Heldenplatz (English: Heroes Square) is a 1988 stage drama by Austrian playwright Thomas Bernhard. The final play written by Bernhard, it premiered on November 4, 1988 and sparked one of the biggest theater scandals in the history of post-war Austria.

History
Heldenplatz was commissioned by Claus Peymann, director of the Viennese Burgtheater, to be performed for the hundredth anniversary of the theater's opening. The year also coincided with the 50th anniversary of the Anschluss when Nazi Germany annexed Austria. Heldenplatz is the square where Adolf Hitler was greeted on March 15, 1938 and he addressed thousands of jubilant Austrians.

Bernhard wrote his play as a tragic reflection on the obsessive politics of nationalism, the denial of the past and the continued anti-Semitism within modern Austria.

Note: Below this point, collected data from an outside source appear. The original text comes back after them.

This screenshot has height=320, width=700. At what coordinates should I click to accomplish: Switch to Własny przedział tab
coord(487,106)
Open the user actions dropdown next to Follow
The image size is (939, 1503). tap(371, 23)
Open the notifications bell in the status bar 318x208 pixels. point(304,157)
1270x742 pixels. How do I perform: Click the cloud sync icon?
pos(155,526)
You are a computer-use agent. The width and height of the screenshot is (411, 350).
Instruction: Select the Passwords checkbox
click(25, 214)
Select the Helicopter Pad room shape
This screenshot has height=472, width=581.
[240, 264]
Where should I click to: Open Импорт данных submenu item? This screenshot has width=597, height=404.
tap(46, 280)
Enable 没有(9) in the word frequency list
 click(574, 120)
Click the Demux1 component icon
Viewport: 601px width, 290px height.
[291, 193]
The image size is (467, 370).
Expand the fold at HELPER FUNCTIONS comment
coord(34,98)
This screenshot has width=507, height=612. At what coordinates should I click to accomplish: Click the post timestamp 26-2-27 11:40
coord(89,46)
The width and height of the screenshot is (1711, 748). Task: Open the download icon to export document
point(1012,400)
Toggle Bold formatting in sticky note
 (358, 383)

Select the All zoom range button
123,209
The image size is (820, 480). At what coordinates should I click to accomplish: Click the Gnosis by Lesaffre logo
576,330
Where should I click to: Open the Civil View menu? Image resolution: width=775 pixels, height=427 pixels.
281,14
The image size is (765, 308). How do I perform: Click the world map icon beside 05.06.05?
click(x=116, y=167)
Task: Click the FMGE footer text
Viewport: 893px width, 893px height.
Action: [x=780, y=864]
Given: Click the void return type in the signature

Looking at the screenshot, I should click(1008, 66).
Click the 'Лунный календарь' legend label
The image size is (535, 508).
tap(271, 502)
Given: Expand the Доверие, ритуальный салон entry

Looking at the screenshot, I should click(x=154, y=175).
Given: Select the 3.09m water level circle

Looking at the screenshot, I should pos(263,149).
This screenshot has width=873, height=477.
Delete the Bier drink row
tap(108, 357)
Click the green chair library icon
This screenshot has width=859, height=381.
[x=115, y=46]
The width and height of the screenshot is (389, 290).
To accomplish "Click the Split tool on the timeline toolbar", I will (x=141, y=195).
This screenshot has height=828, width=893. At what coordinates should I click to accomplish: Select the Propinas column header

Although the play was to be published only after the premiere, selected extracts were leaked to the press in the days prior to the first performance. On October 7, 1988 the Austrian tabloid newspaper with the highest circulation Kronen Zeitung published a story about the play titled "Austria, 6.5 million idiots" and quoted text excerpts from the play which are particularly suitable for a scandal. The quotations, taken out of context, caused a public uproar and Bernhard was vilified. Heldenplatz was also understood as a veiled attack on the election of Austria's president Kurt Waldheim who called the play "an insult to the Austrian people." Critics of the play questioned whether the state should subsidize art critical of Austria. Demonstrations were held and Bernhard, in one instance, was physically assaulted.

Bernhard's sudden death by a heart attack only a few months after the premiere only increased media attention on the play's subject.

Summary
It is the day of the funeral of Josef Schuster, a Jewish university professor. Through the three-act play, his wife Hedwig Schuster, their children, Olga, Anna and Luka, his brother, Robert Schuster, Mrs. Zittel, the housekeeper and Herta, the maid, discuss Josef. it is revealed that fifty years after March 15, 1938, Josef could no longer bear the clamor that always resonated in his head. The couple had decided to return to Oxford where they had lived for ten years in exile before returning to Vienna "for the love of music". A few days before their departure, considering that "now everything is worse than fifty years ago" and that "there are now more Nazis in Vienna than in 1938", Joseph Schuster commits suicide by throwing himself out the window from their apartment overlooking Heldenplatz. The play includes a line about "a nation of 6.5 million idiots living in a country that is rotting away, falling apart, run by the political parties in an unholy alliance with the Catholic Church."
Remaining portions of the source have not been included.